- What is being asked: Reproduce the lines from the line containing "Describe the element" through the line containing "at that location.", swapping "screenshot" for "image" and leaving everything else unchanged. Omit the pictures.

- Provided records:
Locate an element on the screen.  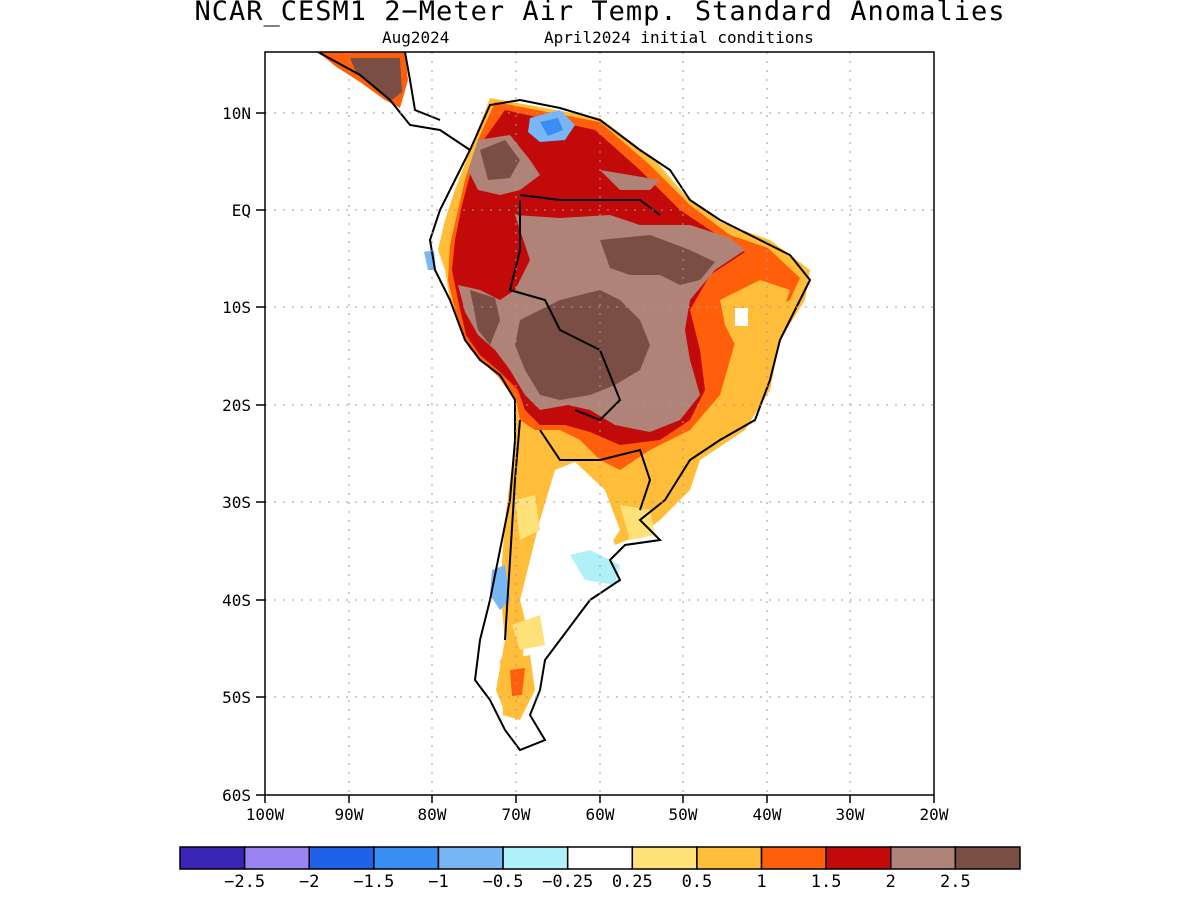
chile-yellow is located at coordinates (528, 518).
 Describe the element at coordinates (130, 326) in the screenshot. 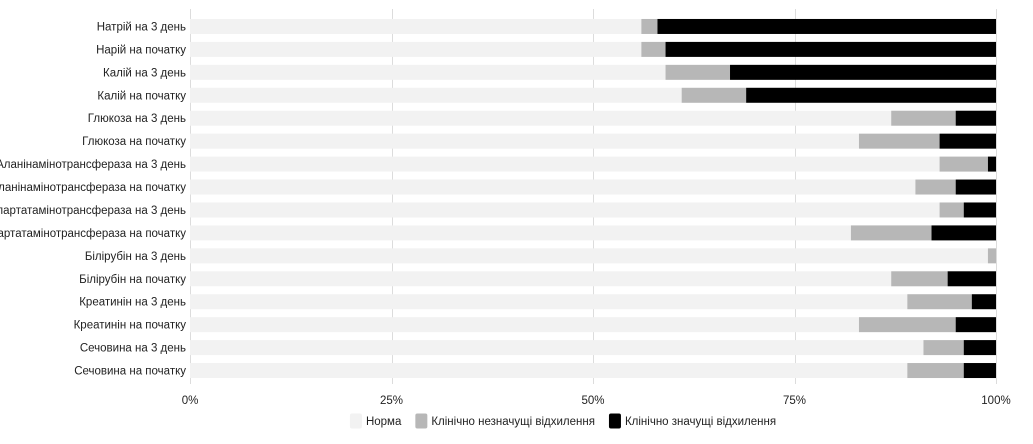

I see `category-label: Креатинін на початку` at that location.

==

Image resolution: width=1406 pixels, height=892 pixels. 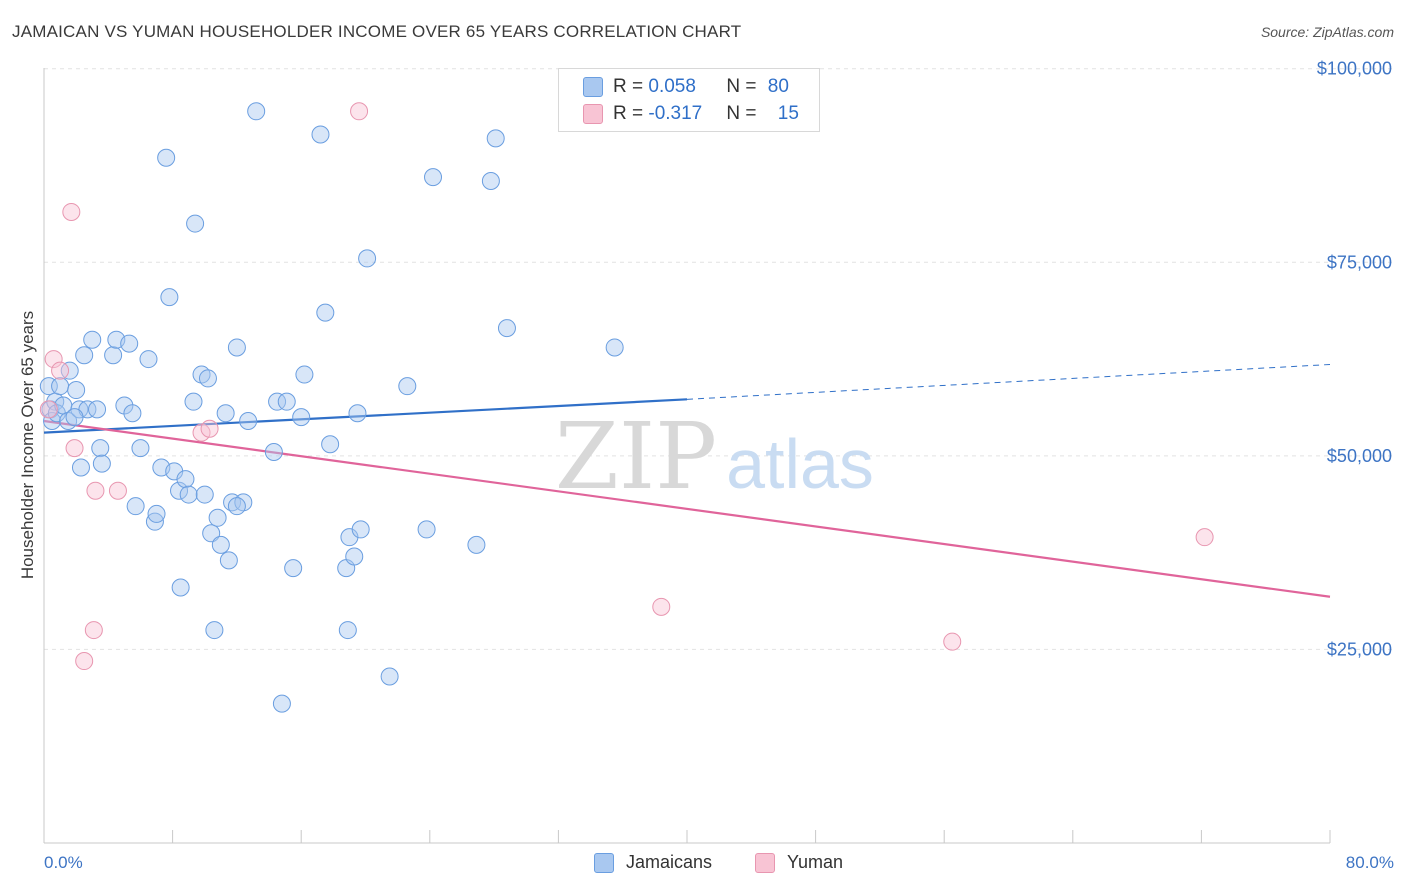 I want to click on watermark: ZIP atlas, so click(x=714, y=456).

* * *

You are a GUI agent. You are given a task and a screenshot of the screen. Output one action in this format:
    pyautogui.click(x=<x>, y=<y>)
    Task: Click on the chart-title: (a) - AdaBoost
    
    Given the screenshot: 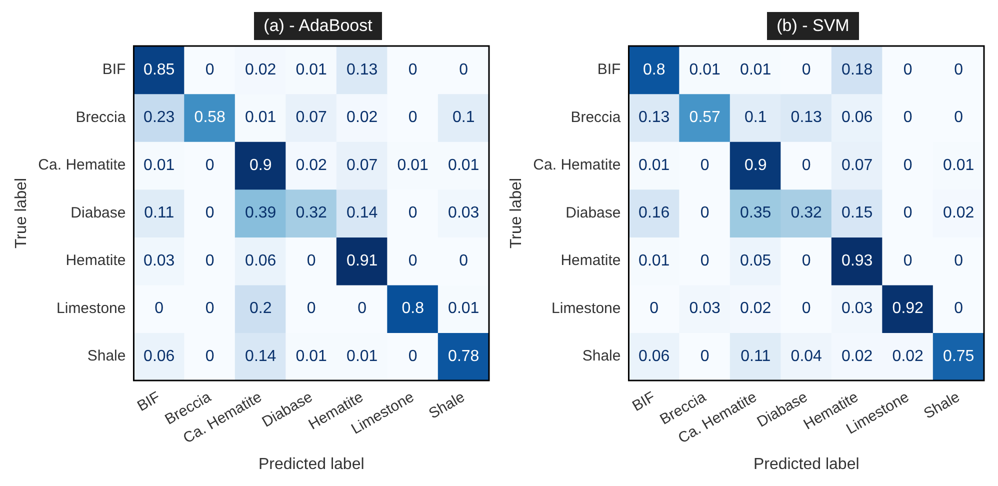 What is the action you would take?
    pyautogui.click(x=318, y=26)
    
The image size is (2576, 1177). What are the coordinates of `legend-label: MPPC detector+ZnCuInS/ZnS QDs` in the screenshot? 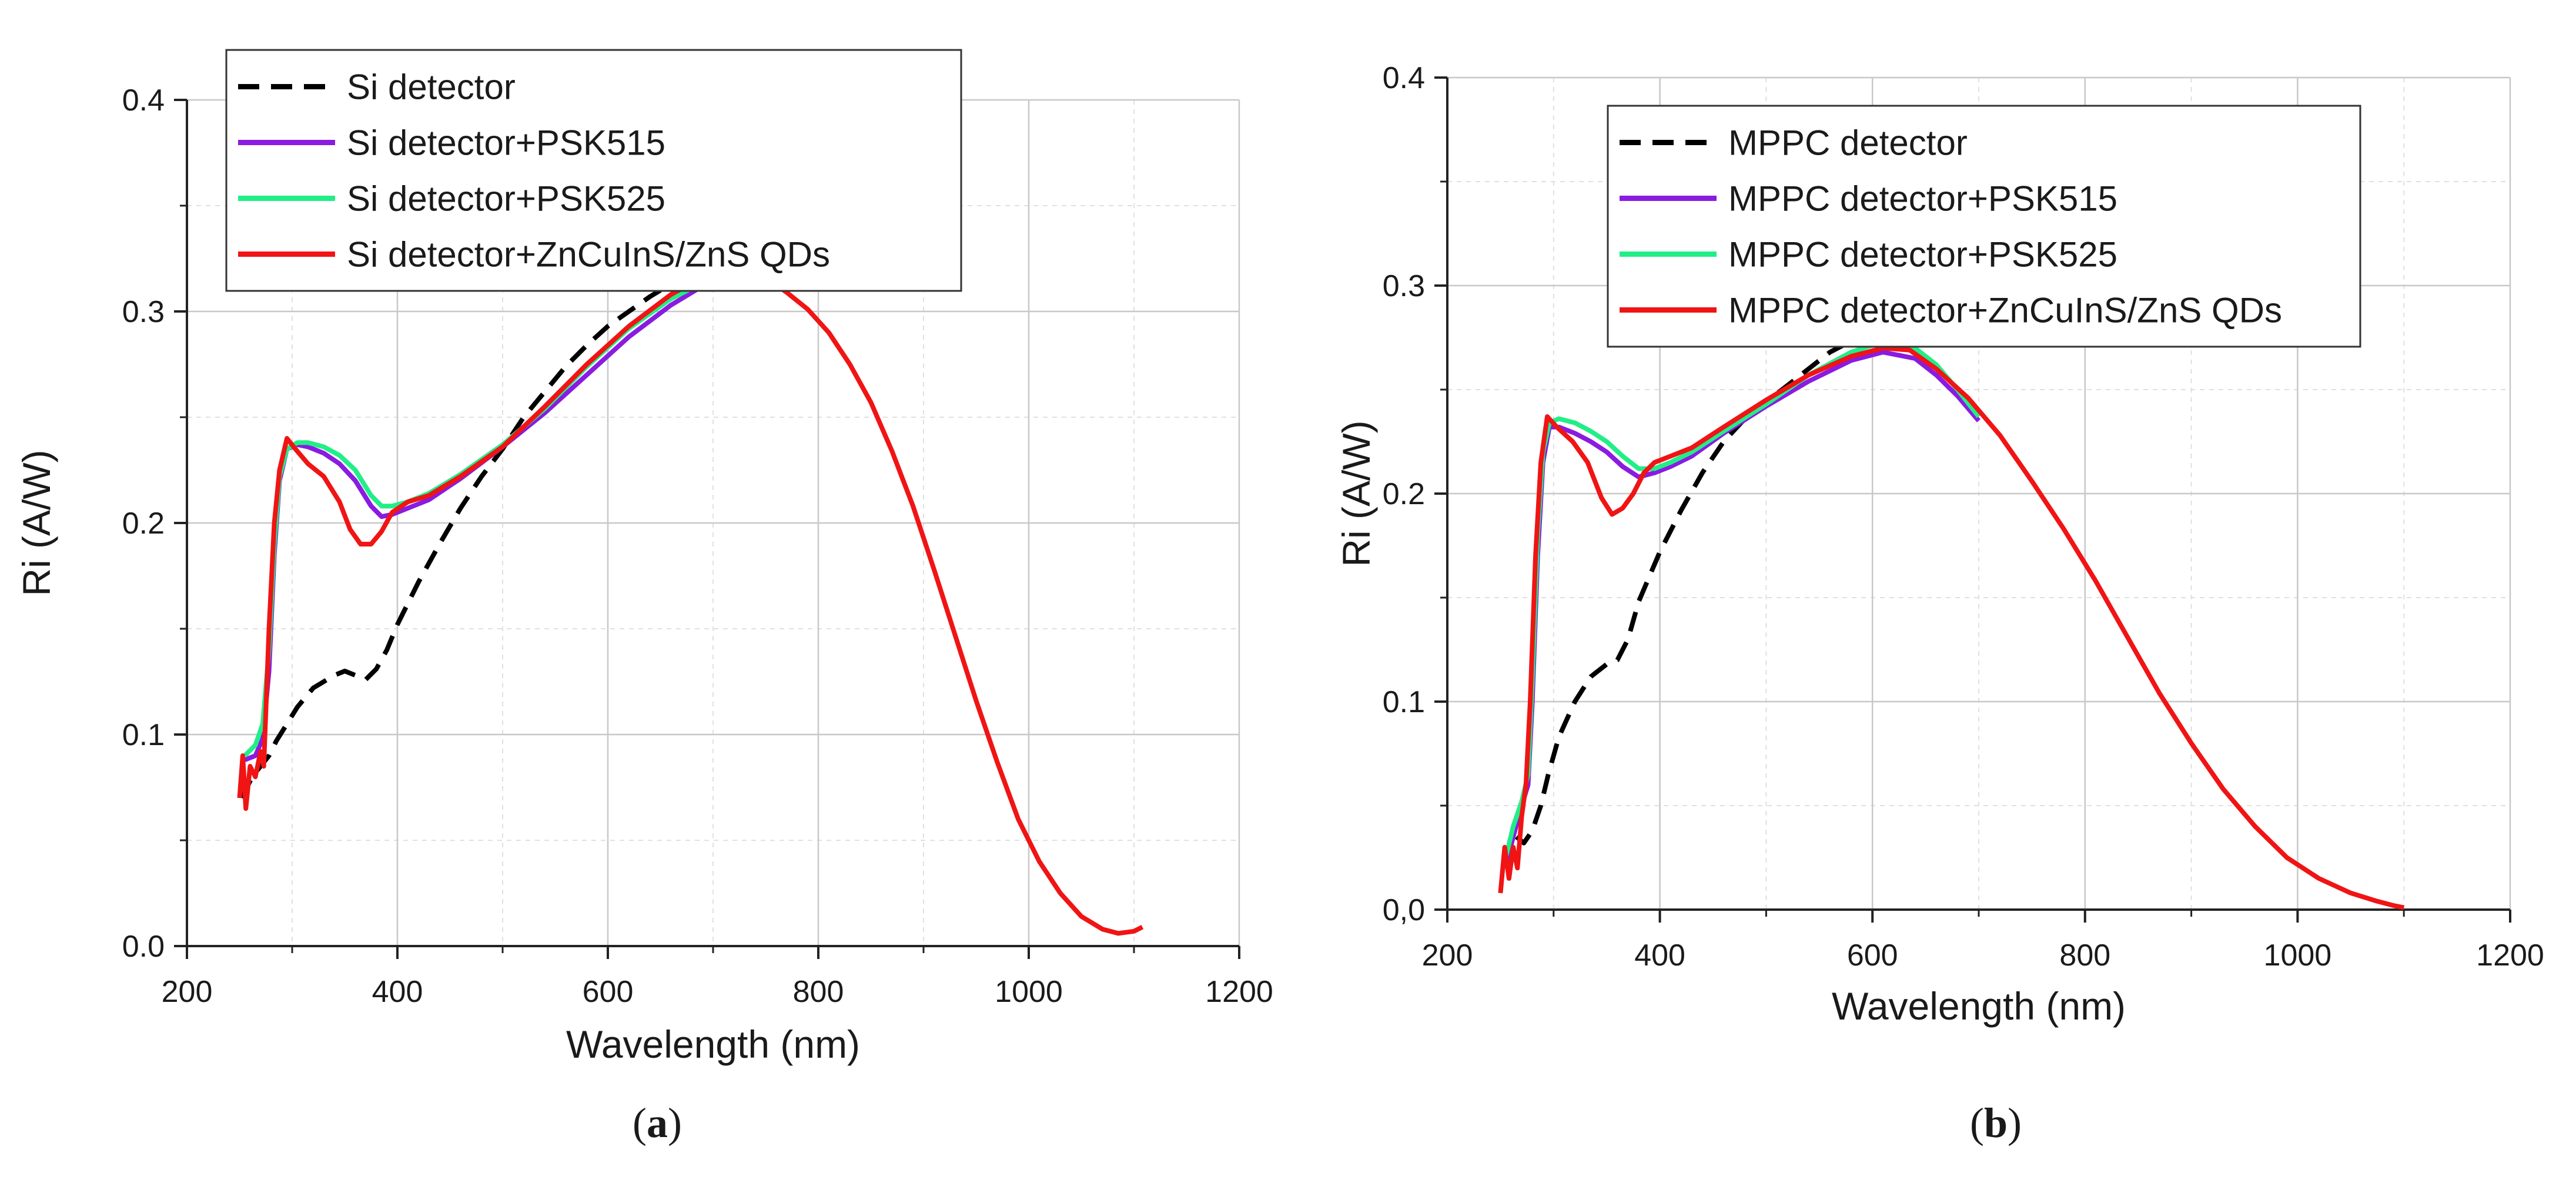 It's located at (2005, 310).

- Written answer:
 Describe the element at coordinates (130, 326) in the image. 

I see `category-label: Креатинін на початку` at that location.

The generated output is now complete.